**Task goal**
Copy out the text of each item below word for word, and leave the pictures out of your copy.

○ ○ ○ ○ ○

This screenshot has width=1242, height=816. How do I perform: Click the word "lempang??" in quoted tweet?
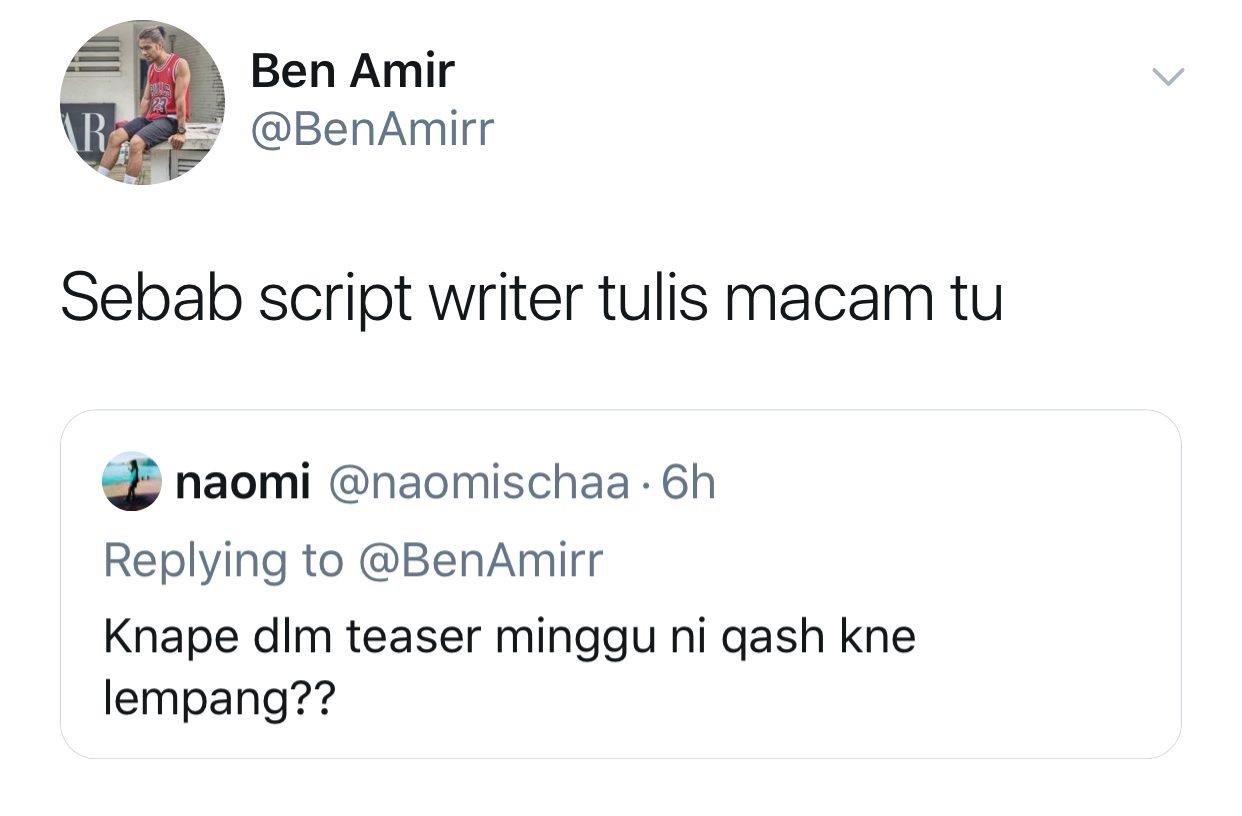[x=219, y=700]
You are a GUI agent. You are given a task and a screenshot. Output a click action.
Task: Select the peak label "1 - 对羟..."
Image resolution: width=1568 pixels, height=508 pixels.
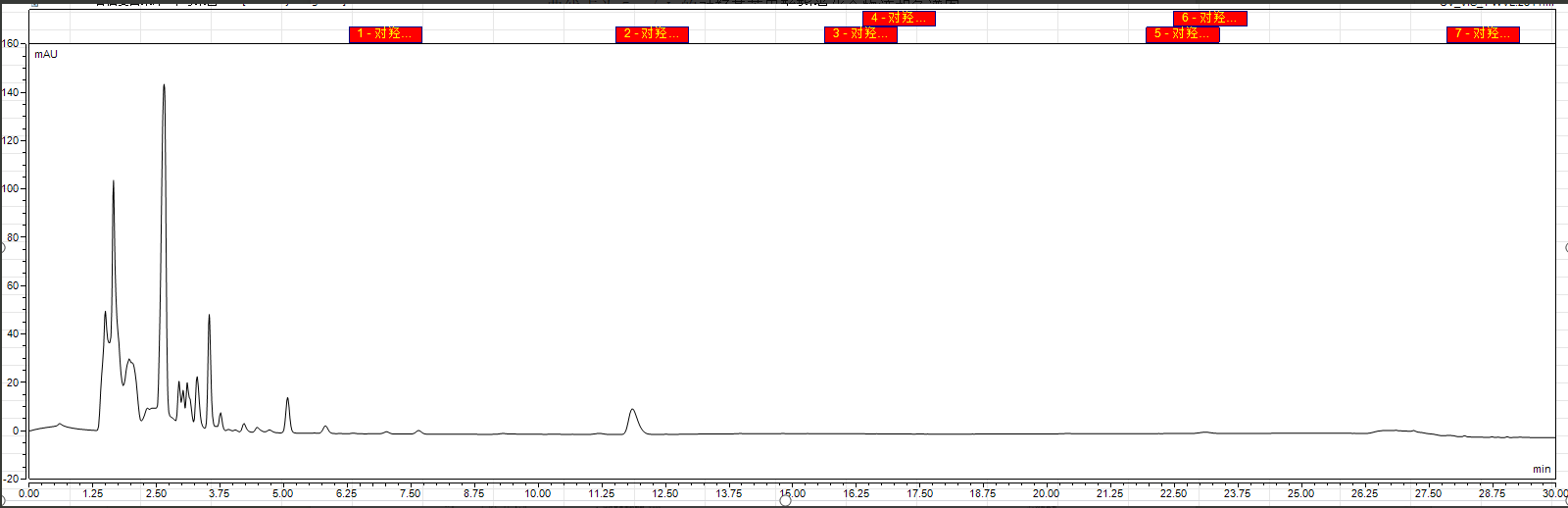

○ ○ ○ ○ ○

**Result for this exercise**
This screenshot has width=1242, height=816. How do I perform: Click the word "lempang??" in quoted tweet?
[x=219, y=700]
You are a GUI agent. You are given a task and a screenshot. Output a click action.
Task: Select the peak label "1 - 对羟..."
Image resolution: width=1568 pixels, height=508 pixels.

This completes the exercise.